§ **DIRECTIONS FOR THIS TASK**: Using the entries that follow, write out the line containing "Given: Tap the Safari share button", the line containing "Image resolution: width=723", and every line between them, exactly and nothing else.
==========
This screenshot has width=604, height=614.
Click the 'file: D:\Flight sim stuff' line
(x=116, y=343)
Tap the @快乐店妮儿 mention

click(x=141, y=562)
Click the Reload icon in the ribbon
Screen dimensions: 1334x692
==========
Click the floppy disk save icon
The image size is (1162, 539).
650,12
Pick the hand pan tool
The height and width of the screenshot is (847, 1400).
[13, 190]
==========
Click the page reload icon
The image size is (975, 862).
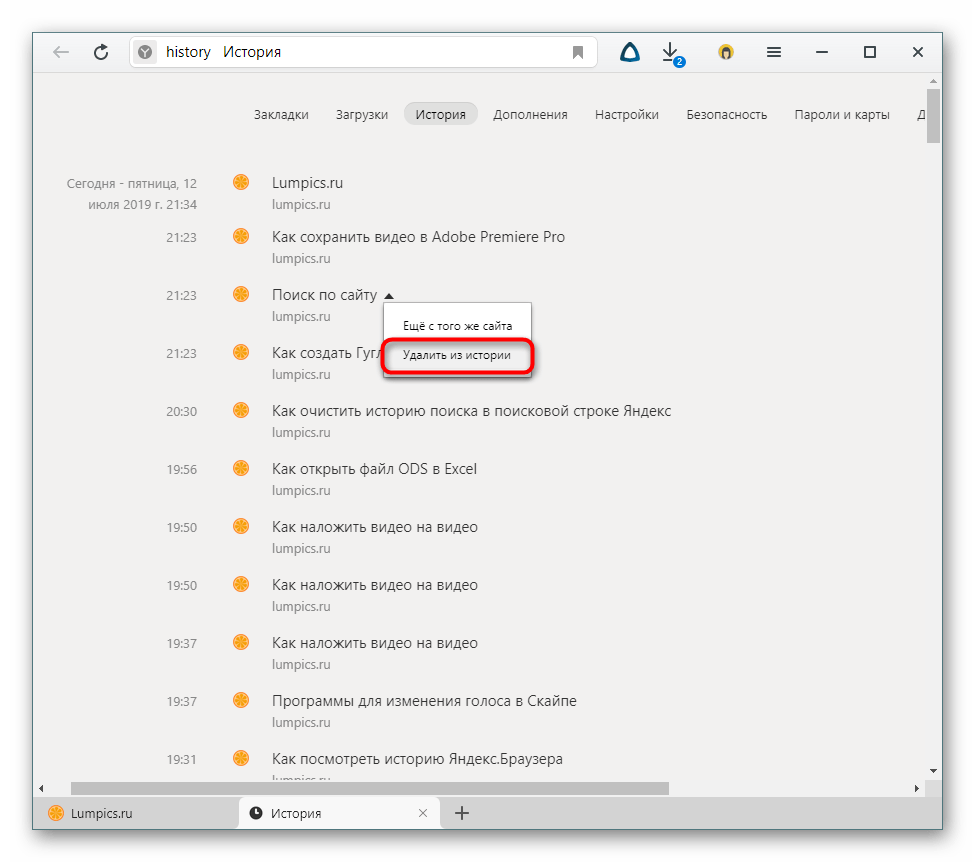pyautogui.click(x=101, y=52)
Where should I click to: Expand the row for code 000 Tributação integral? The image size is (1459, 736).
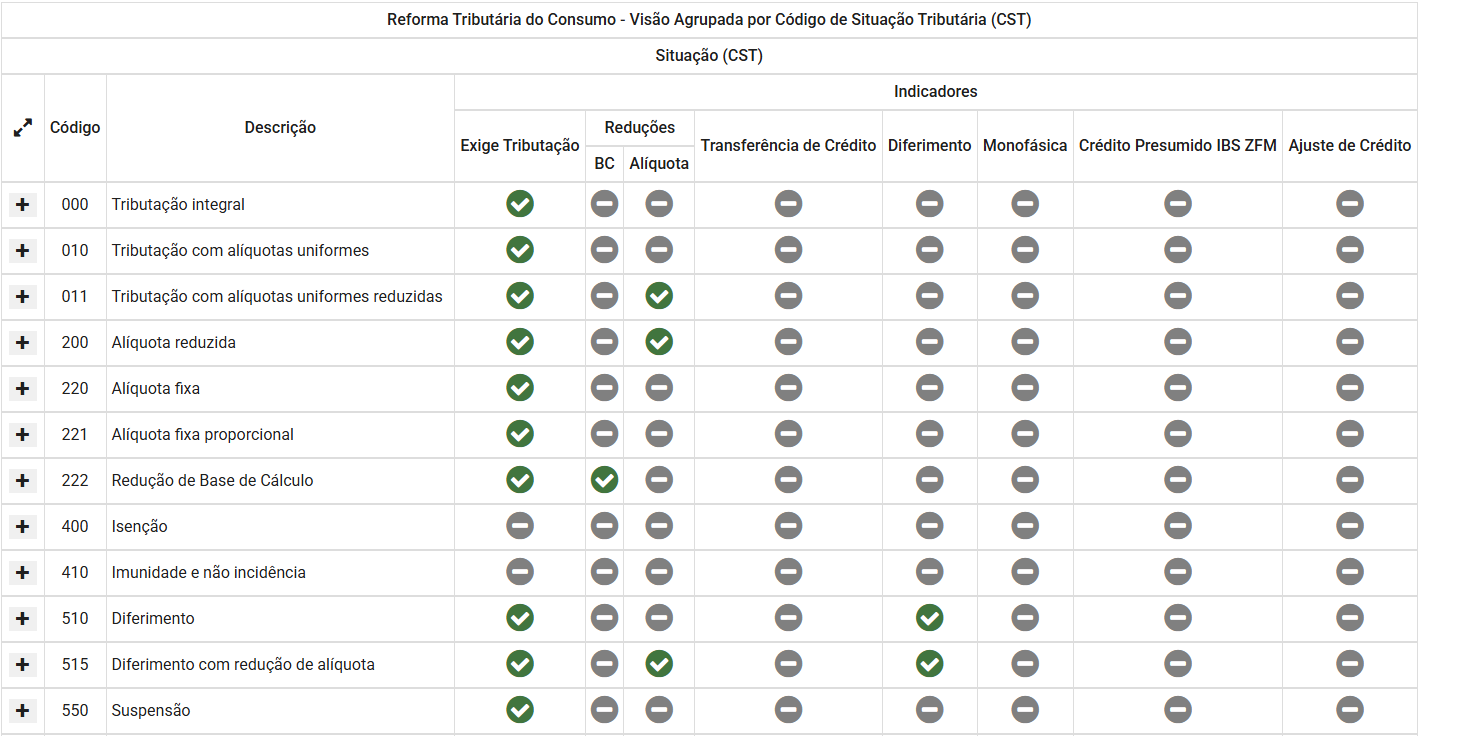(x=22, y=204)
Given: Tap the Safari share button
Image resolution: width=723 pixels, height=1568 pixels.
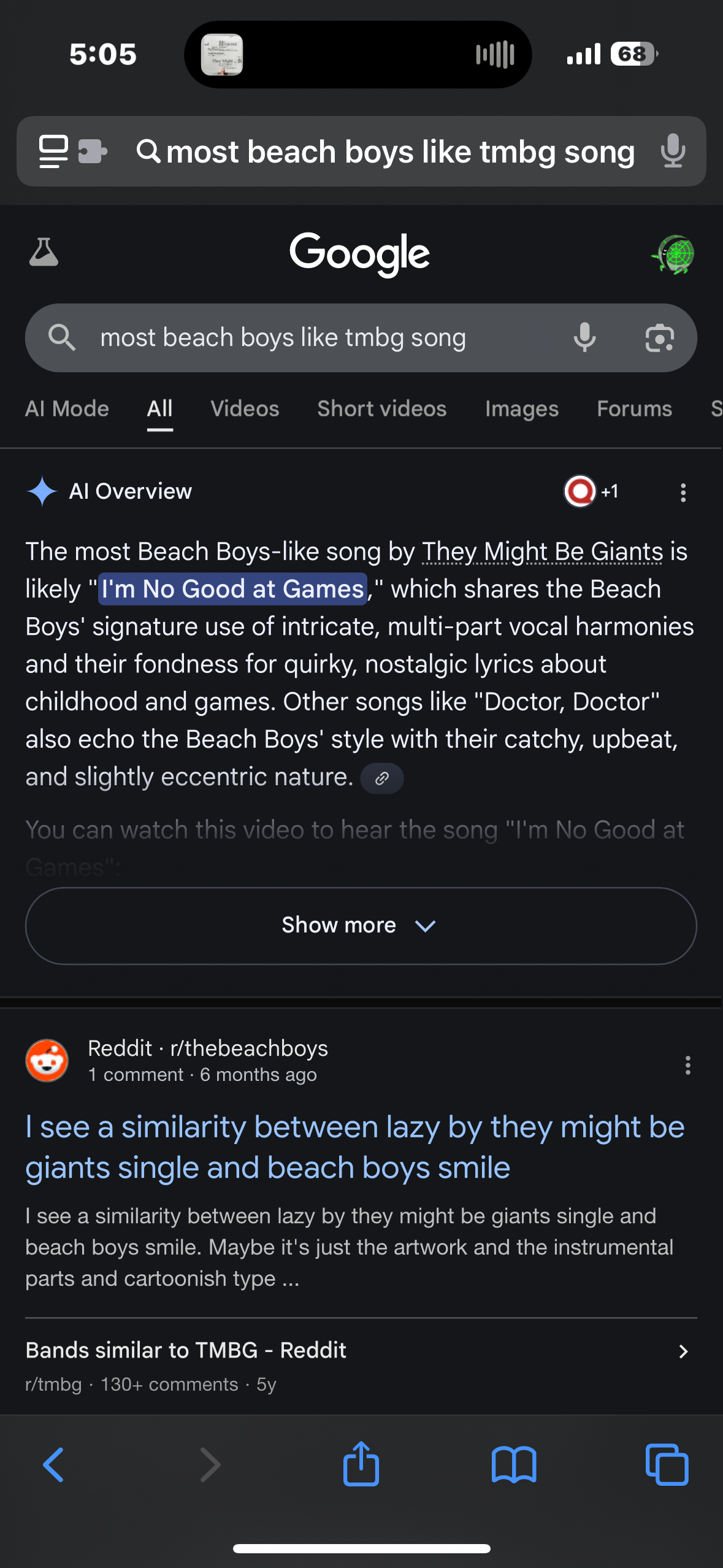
==========
§ **OUTPUT FOR THIS TASK**:
Given: Tap the Safari share button
Image resolution: width=723 pixels, height=1568 pixels.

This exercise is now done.